Lunedì sera, dopo giorni di silenzio, il presidente Ramaphosa ha parlato in diretta televisiva per annunciare un’intensificazione della repressione con l’invio di circa 2.500 soldati nelle strade di Durban e Johannesburg. Ramaphosa ha ammesso che la situazione attuale del Sudafrica è “senza precedenti”, per poi minacciare pesanti conseguenze legali per “rivoltosi e saccheggiatori”, senza fare però alcun accenno alla gravità della situazione economica e sociale del paese.

La condanna dei fatti di questi giorni, tralasciando anche una minima analisi del contesto nel quale si stanno verificando, serve in primo luogo a nascondere le tracce dell’amministrazione del presidente Ramaphosa. Quest’ultimo è d’altra parte intervenuto pubblicamente per rassicurare i grandi interessi economici sudafricani e gli investitori internazionali, sempre più preoccupati dalla prospettiva che l’ANC non sia più in grado di contenere tensioni sociali esplosive. Dopo l’avvicendamento alla guida del partito e alla presidenza del Sudafrica, Ramaphosa e la fazione dell’ANC che a lui fa riferimento hanno abbracciato apertamente un modello di sviluppo ultra-liberista, grazie anche al discredito del suo predecessore, come già ricordato invischiato in vicende legali per svariati episodi di corruzione.

Con queste premesse, la gestione dell’emergenza Coronavirus ha prevedibilmente sprofondato ancora di più nella disperazione milioni di sudafricani. Le restrizioni imposte inizialmente per limitare la circolazione del virus non sono state accompagnate da significative misure di sostegno economico e, oltretutto, le forze di polizia le hanno spesso implementate col pugno di ferro. Le modeste iniziative di supporto al reddito hanno raggiunto solo un numero minimo di persone e sono state abrogate prematuramente.

L’esplosione della rabbia in Sudafrica rappresenta quindi il culmine di una crisi che è la dimostrazione inequivocabile del fallimento del progetto post-apartheid dell’African National Congress. Un recente durissimo editoriale del commentatore sudafricano Andile Zulu sul quotidiano Mail and Guardian ha riassunto le dinamiche degli ultimi tre decenni, collegandole agli eventi di questi giorni. “Da quando ha ottenuto il potere”, scrive il giornalista, “l’ANC ha sottoscritto l’ortodossia neoliberista e da essa non si è mai allontanato”. Le politiche economiche promosse dal partito che governa ininterrottamente dal 1994 “hanno abbattuto il carico fiscale per grandi aziende e redditi più alti, favorito il contenimento delle retribuzioni e le privatizzazioni, ridimensionato i servizi pubblici e mantenuto l’impegno all’implementazione di misure di austerity”.

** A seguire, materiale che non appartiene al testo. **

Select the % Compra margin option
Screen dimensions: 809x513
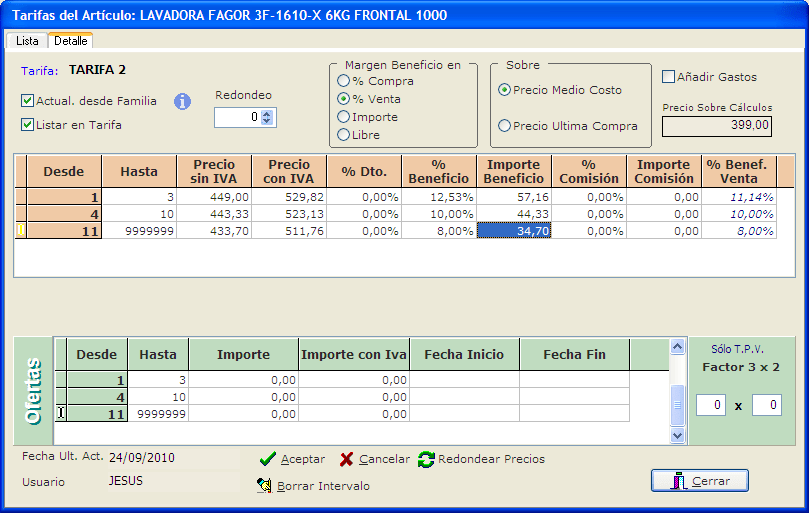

In definitiva, sostiene Zulu, “la sconfitta dell’apartheid ha lasciato all’ANC una contraddizione tuttora irrisolta”, da un lato la conquista della “libertà politica” e dall’altro il persistere di “un’economia ancora basata sullo sfruttamento della manodopera nera a basso costo”. Questa attitudine contraddistingue tutta la classe dirigente dell’ANC, incluse le fazioni che fanno capo all’attuale presidente e al suo predecessore oggi in carcere. Ciò che fa la differenza è soltanto il modo con cui raggiungere lo stesso risultato, attraverso l’opzione dichiaratamente neo-liberista di Ramaphosa o dietro l’illusione progressista e “radicale” di Jacob Zuma.